§ **Description of the task**
Please determine how many lines of the material include the word "WordPress", and respond with nothing but that number.

§ **Data for the task**

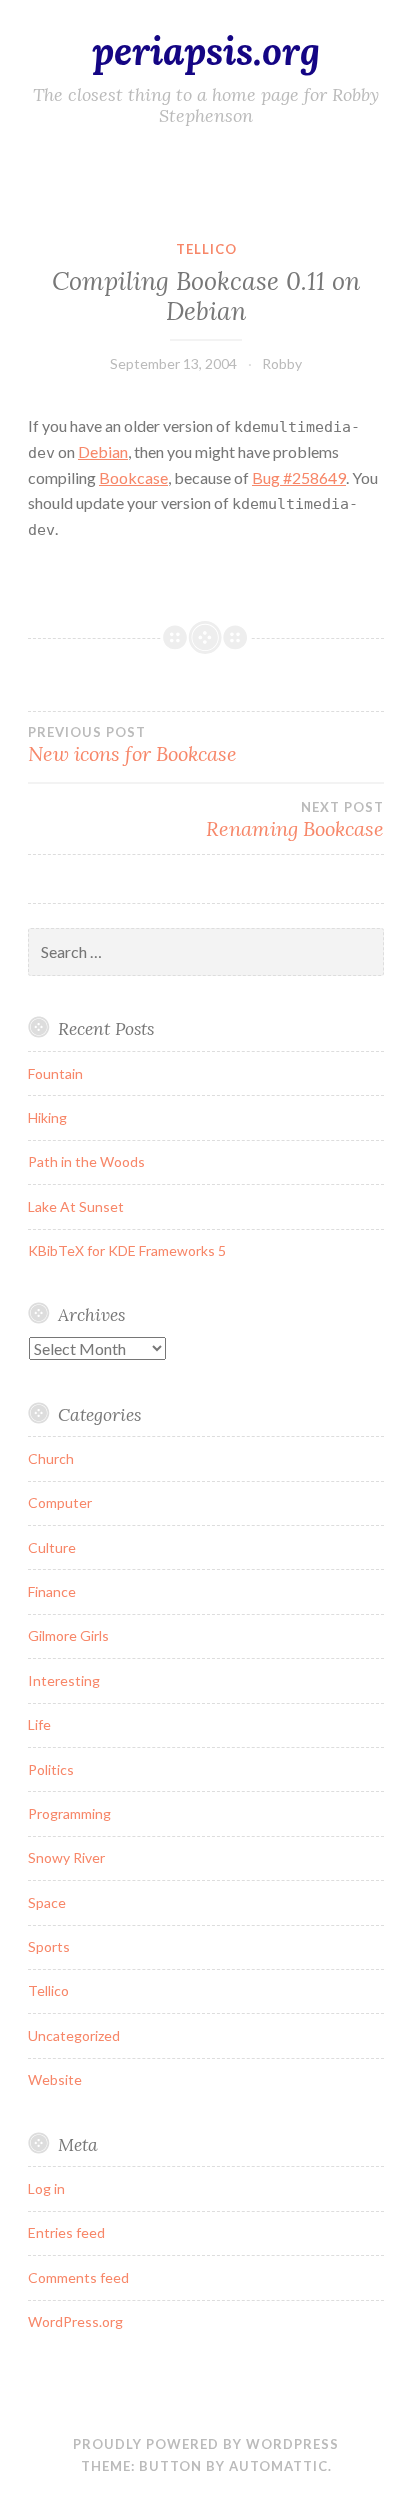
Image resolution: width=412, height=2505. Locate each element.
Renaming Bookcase (295, 820)
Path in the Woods (86, 1161)
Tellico (206, 249)
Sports (49, 1946)
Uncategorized (74, 2035)
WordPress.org (75, 2321)
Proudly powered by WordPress (206, 2444)
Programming (69, 1813)
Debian (103, 451)
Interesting (64, 1680)
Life (39, 1724)
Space (47, 1902)
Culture (52, 1547)
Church (51, 1458)
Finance (52, 1591)
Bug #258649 (299, 477)
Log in (46, 2188)
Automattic (278, 2466)
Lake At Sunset (76, 1206)
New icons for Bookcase (132, 745)
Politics (51, 1769)
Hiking (47, 1117)
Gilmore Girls (68, 1635)
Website (55, 2079)
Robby (282, 363)
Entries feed (66, 2232)
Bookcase (133, 477)
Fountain (55, 1073)
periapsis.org (206, 51)
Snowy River (66, 1857)
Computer (60, 1502)
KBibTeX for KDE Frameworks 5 (127, 1250)
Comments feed (78, 2277)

§ **Completed task**
2